Giungiamo all'imbocco della via. Purtroppo non siamo riusciti ad arrivare prima delle otto e mezza, ma la neve qui è già marcia, complice anche la temperatura più mite della giornata di oggi. La nostra caparbietà stavolta non è servita. Saliamo lungo i ripidi pendii, la neve è poco compatta, è facile scivolare e lo stesso innevamento delle zone attraverso cui dovremo passare per seguire la via (che in gergo alpinistico viene chiamata la "Via dei Moranesi) è scarso. L'esposizione è notevole e in questi casi non si può sbagliare. Anche la via normale che in autunno eravamo riusciti a fare senza troppe difficoltà, nonostante alcuni punti esposti e il terreno accidentato, oggi ci sembra assolutamente da evitare.


Avanziamo lungo il pendio per valutare meglio la situazione,  ma siamo perplessi e ci siamo già convinti che forse è meglio desistere nella prosecuzione dell'ascesa. La parola definitiva ci viene dalla montagna. Dalle pareti sovrastanti di fronte a noi, non tanto lontane, non si staccano solo frammenti di ghiaccio ma anche delle pietre, sotto l'azione del disgelo.
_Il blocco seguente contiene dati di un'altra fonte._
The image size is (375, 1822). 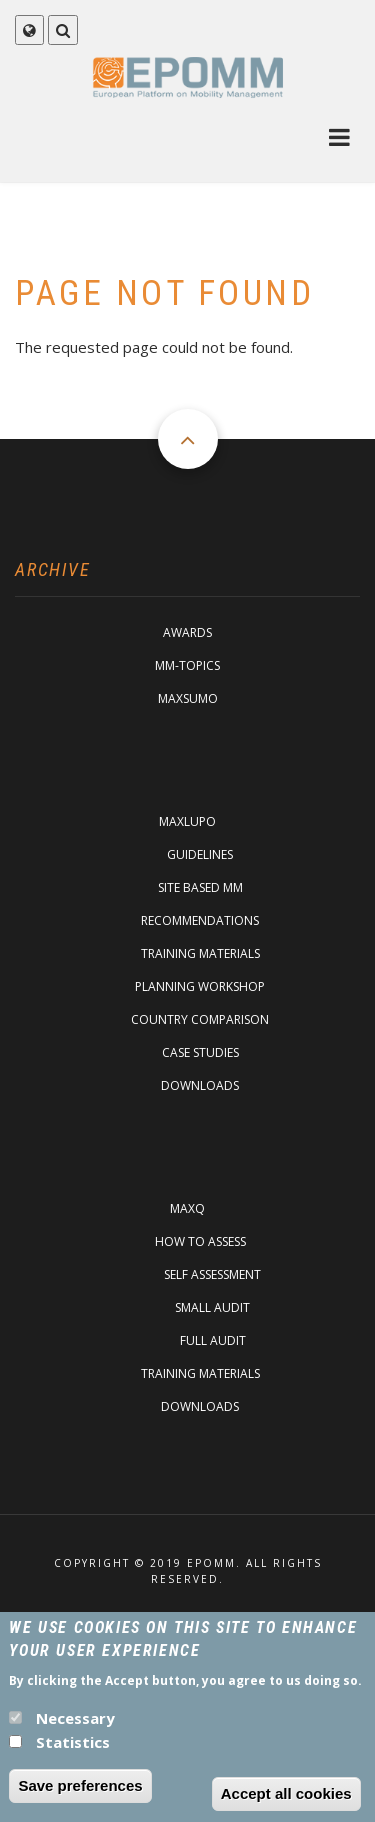 I want to click on Country comparison, so click(x=200, y=1019).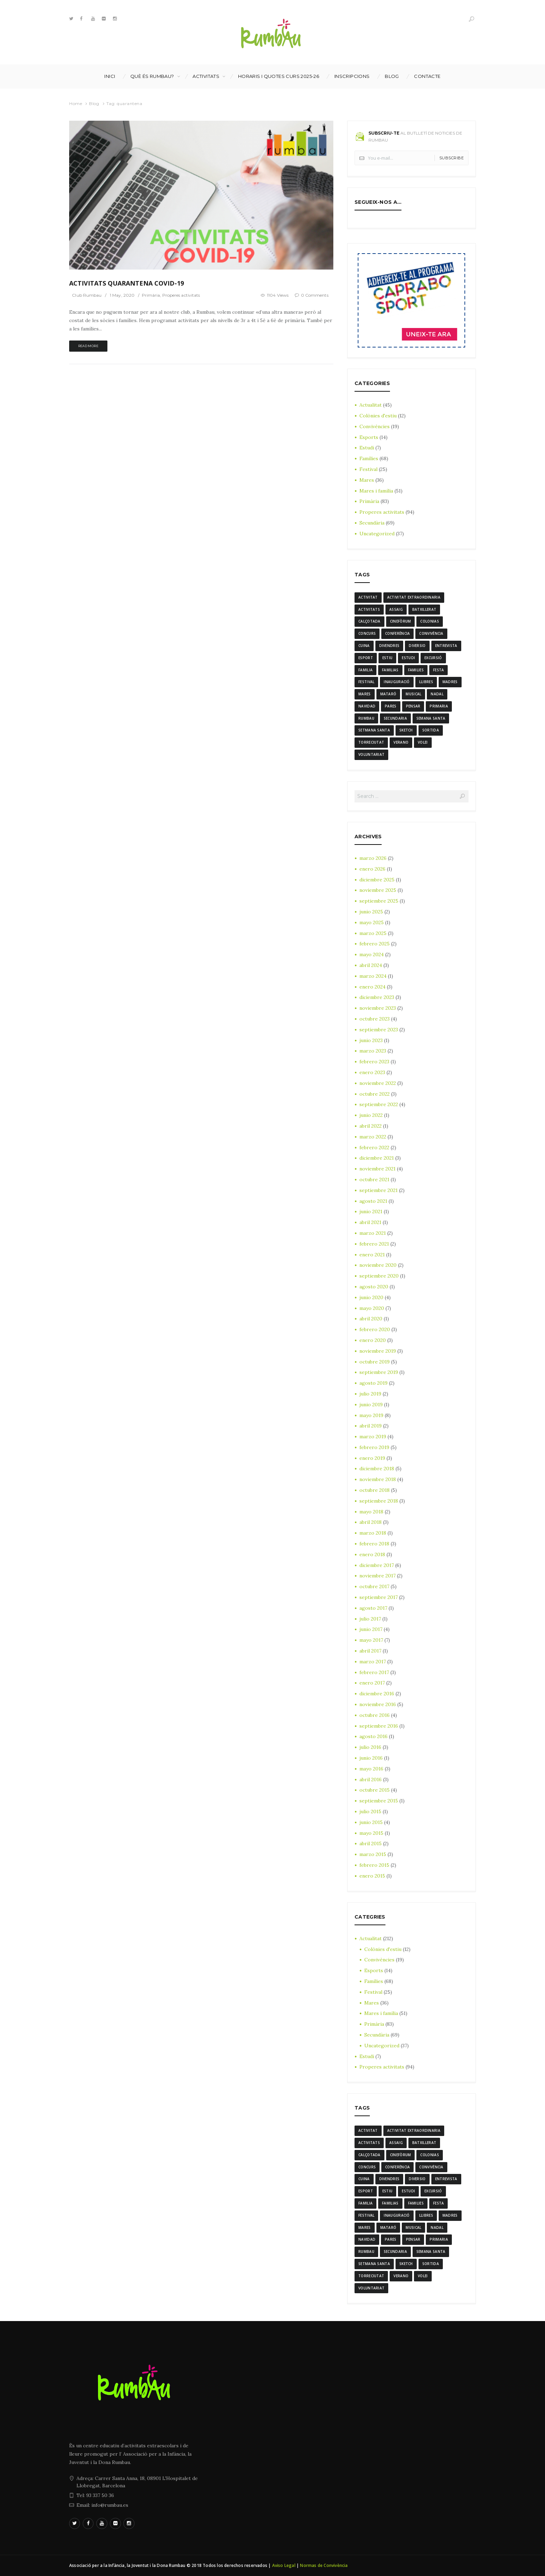  What do you see at coordinates (122, 295) in the screenshot?
I see `1 May, 2020` at bounding box center [122, 295].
Eccone una di quelle pietre, piccola, dopo un po' eccone delle altre. Il rumore sordo che fanno somiglia a un monito, un avvertimento. La montagna sembra parlare, "tornate sui vostri passi", sembra dirci. Ed è così che facciamo. Scalare una montagna di certo è sempre qualcosa di adrenalinico ed entusiasmante, ma anche la rinuncia è doverosa di fronte a difficoltà e pericoli oggettivi. In realtà è poco ciò a cui abbiamo rinunciato: siamo estasiati da ciò che ci sovrasta e restiamo ad ammirarlo. Di tanto in tanto ci fermiamo, distratti, silenziosi... quelle pareti, quei ripidi canali innevati, i loricati inavvicinabili, i pinnacoli di roccia più in alto... tutto contribuisce a creare uno scenario di vera wilderness appenninica.
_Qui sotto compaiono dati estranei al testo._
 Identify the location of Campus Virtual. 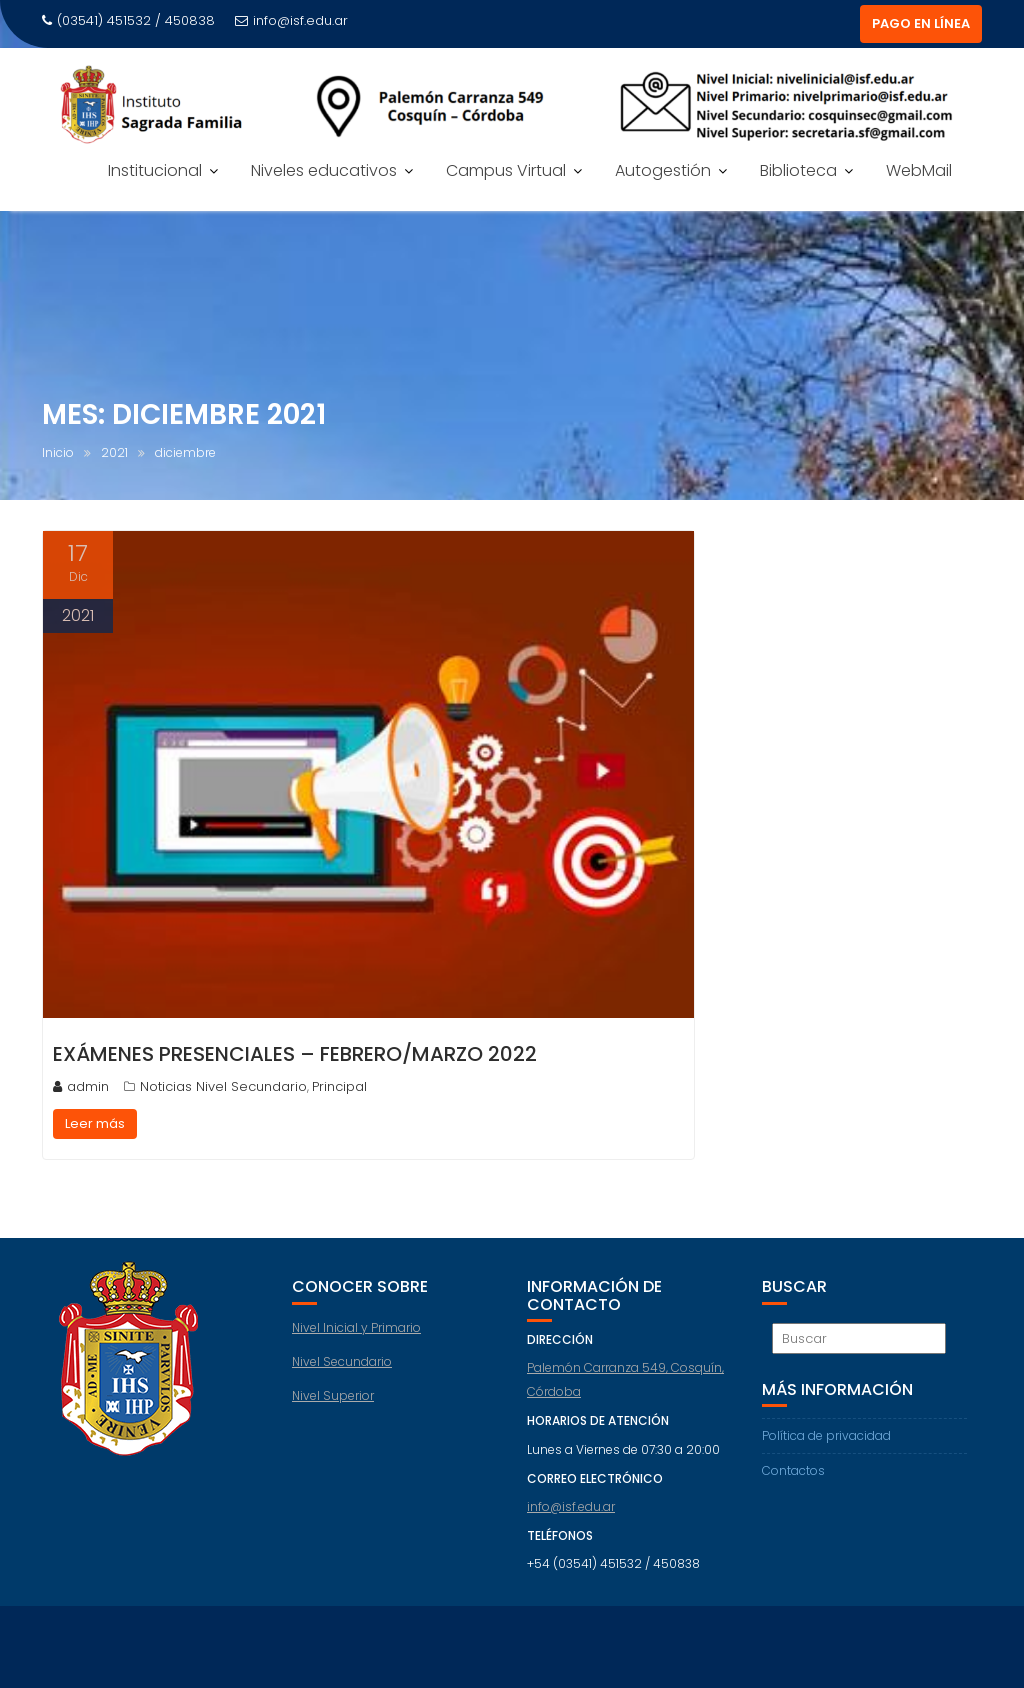
(506, 170).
Notiamo penzolanti dalle pareti in alto delle gigantesche stalattiti di ghiaccio. Ridiscesi sui nostri passi osserviamo altri fenomeni  interessanti, come il tronco di un pino loricato carbonizzato, spezzato in due e colpito da un fulmine. A Maurizio ricorda (non so perché!) una signora vestita a lutto con le braccia sollevate. Oppure il pino appollaiato su uno spuntone di roccia divisa quasi in due da una spaccatura.
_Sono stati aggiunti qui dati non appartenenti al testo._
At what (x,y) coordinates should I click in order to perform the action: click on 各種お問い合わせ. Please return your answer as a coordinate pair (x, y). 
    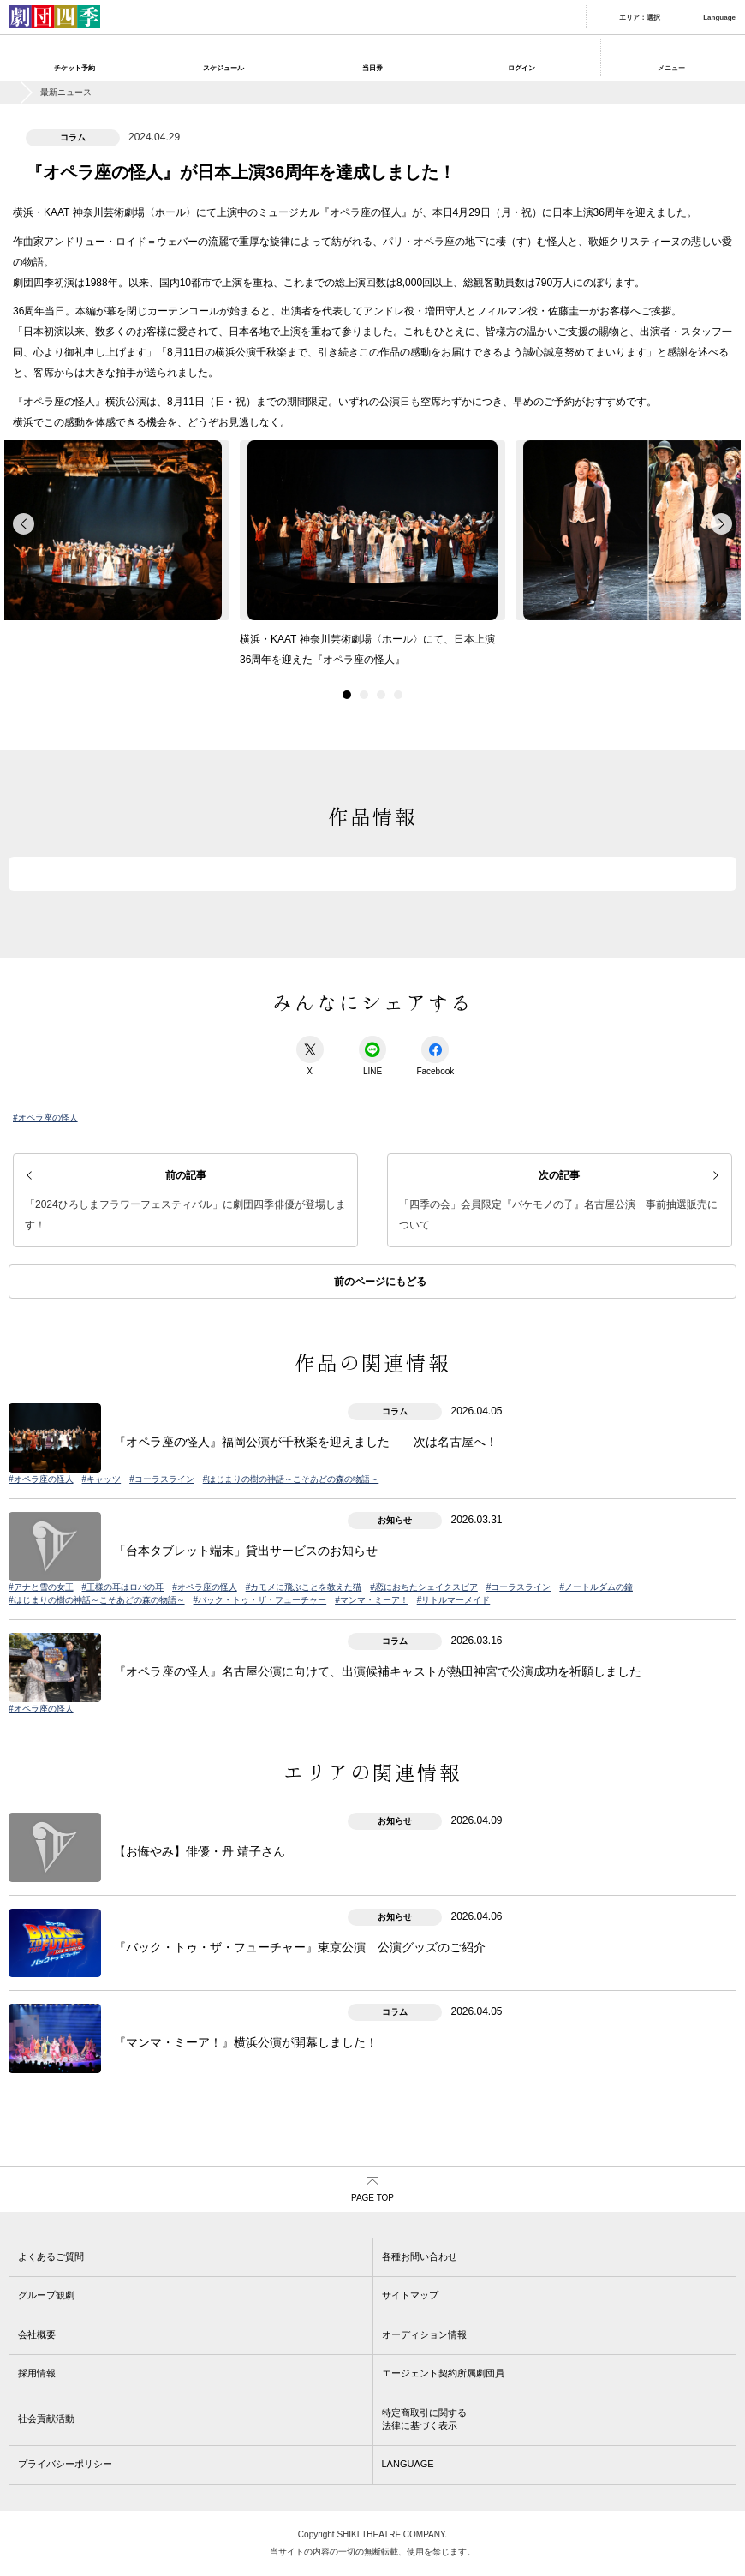
    Looking at the image, I should click on (419, 2256).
Togliamo i ramponi e rimettiamo le ciaspole. Non ci va di tornare per la stessa strada e visto che a noi piace complicarci la vita, decidiamo di allungare l'escursione, diretti a Pietra Cstello.  Arriviamo a Casino Toscano, l'antico casolare di pastori che purtroppo noto sempre più sporco, pieno di rifiuti e in disfacimento.  Una struttura che se ristrutturata secondo i canoni tradizionali e affidata alla gestione di qualche associazione come il CAI, potrebbe fungere da rifugio per gli escursionisti. Purtroppo in questo Parco si costruiscono a volte mastodontiche opere inutili e si lascia cadere a pezzi la memoria storica delle genti del Pollino...



Dopo una lunga marcia nella foresta si arriva a Pietra Castello e da lì ci ricolleghiamo a Iannace per tornare alla macchina lungo la scorciatoia del "Canalone": in tutto, abbiamo camminato circa 14 ore: un'altra avventurosa escursione  si aggiunge al nostro bagaglio di ricordi.